The unions are concerned about everything from leather belts (“too casual”) to sweaters (“revealing undergarment contours” and “far too clingy”) to jacket armholes (“too small”) to pant pockets (“placed too high”) to dress design (“matronly”).

Air Canada managers are pondering their next step.

The executives have received a list of complaints from the Canadian Union of Public Employees (CUPE), representing 7,000 flight attendants, and the Canadian Auto Workers (CAW), representing 2,900 airport counter staff.

“We know it is impossible to have uniform components that suit all body types and sizes,” union leaders said in a letter to Air Canada management. “Should the company pursue the ‘clinging’ sweater set, we know for certain that this optional component will be worn by some employees who will not suit it. This will, thereby, project a poor branding image that Air Canada will not want to project.”

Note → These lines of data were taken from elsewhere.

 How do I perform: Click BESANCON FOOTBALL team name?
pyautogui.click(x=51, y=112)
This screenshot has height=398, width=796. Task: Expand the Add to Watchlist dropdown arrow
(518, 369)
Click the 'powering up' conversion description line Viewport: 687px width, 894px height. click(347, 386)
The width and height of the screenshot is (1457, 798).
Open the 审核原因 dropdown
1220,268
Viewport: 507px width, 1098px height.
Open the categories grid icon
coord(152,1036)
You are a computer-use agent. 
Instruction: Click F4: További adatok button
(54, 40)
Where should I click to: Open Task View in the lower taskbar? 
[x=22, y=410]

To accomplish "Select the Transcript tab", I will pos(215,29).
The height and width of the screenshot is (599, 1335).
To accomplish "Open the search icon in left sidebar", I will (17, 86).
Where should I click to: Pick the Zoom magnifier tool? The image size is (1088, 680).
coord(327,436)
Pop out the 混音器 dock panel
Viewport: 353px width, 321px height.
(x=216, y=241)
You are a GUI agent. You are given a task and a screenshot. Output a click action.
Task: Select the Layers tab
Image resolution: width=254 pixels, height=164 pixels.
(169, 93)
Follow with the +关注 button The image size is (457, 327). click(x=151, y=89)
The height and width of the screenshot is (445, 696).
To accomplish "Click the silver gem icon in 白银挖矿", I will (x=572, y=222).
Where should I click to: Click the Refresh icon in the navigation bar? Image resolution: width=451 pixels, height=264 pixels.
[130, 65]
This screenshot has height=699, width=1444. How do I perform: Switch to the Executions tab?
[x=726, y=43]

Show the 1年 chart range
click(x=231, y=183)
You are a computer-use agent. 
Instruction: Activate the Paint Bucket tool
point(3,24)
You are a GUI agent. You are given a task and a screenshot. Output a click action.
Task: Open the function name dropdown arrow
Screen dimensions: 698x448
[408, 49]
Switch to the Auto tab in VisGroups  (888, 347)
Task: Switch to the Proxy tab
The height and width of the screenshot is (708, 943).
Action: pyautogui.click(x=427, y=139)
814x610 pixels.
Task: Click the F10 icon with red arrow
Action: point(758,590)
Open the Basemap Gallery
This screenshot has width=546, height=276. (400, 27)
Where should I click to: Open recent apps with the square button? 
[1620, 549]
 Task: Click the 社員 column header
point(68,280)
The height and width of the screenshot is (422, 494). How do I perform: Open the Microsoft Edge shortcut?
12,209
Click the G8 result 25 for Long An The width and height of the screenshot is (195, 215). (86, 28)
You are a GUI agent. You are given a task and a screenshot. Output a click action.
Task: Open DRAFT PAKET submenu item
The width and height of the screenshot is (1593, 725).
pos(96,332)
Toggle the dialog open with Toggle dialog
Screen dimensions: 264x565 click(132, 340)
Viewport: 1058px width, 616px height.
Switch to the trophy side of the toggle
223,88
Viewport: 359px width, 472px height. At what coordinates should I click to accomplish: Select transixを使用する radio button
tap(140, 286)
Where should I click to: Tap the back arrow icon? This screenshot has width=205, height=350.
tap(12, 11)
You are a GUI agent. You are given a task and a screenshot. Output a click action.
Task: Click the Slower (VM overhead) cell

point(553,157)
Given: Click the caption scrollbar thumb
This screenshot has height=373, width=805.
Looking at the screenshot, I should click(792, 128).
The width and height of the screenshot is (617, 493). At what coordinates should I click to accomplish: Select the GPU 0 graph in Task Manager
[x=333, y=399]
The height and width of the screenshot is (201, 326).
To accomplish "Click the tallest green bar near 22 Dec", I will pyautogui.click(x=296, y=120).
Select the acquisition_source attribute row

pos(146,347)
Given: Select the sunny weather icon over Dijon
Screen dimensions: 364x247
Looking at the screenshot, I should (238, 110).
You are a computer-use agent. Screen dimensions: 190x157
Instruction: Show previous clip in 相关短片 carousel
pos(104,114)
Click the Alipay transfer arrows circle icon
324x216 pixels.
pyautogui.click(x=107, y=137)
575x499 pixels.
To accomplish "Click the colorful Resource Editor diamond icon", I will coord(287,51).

The Montreal-based airline, approaching the first anniversary of its emergence from bankruptcy protection, had hoped that its front-line staff would be outfitted by the end of this year.

“It is also unfortunate that because our concerns had not been properly addressed and/or dismissed, this has resulted in further delaying the original timetable of this important project,” union leaders wrote in their Sept. 7 letter.

The unions argue that the uniforms are prone to wrinkle too easily and that the Lycra spandex in blouses and shirts retains odours. The litany of complaints means the new look likely won’t be in place until next March, assuming a second phase of “wear-testing” trials by select employees goes smoothly.

“We are still tracking toward our planned implementation date of the first quarter of 2006,” airline spokeswoman Laura Cooke said yesterday.

Earlier this year, a wildcat strike to protest Air Canada’s disciplinary letters at Toronto’s Pearson International Airport grounded dozens of flights. This latest wrangling over new uniforms shows that far from long-lasting labour peace after restructuring under bankruptcy protection, there’s a tenuous truce, said Isabelle Dostaler, director of the international aviation MBA program at Concordia University.

“There are therapists for marriages, so maybe there needs to be corporate counselling at Air Canada,” Prof. Dostaler said.

CUPE and the CAW say it isn’t just the apparel’s design that’s troubling, but also the quality, durability, safety and cost of the uniforms.

Montreal fashion designer Debbie Shuchat, who created the prototype for Ms. Dion, and apparel company VF Imagewear have resolved some of the issues in a joint management-union “uniform working committee.”

Last October, Ms. Dion performed in front of Air Canada employees in Toronto, Montreal and Vancouver, belting out a three-song set as she wore the “midnight blue” uniform with “silver sky” lining.

Air Canada emerged from bankruptcy protection on Sept. 30, 2004, and it hoped that Ms. Dion’s appearance and the new uniform would help boost employee morale and win over customers. Management insists that through the uniform working committee, employees have had a wide range of input from the beginning.

CUPE and the CAW say they pushed for uniforms containing “100 per cent wool fabric” from the start, but management insisted on testing suits that include a mix of wool, polyester and spandex.

As well, in the testing of jackets for women and men, female employees didn’t like the lining sagging in their design while male workers complained about the lining being too short in their version, making the jacket ride up.

“Regretfully, at the eleventh hour, we are now faced with a major problem as to how to launch the new uniform without incurring additional delays and costs, from not having addressed this issue in a timely manner,” said the Sept. 7 letter signed by two CUPE and two CAW officials.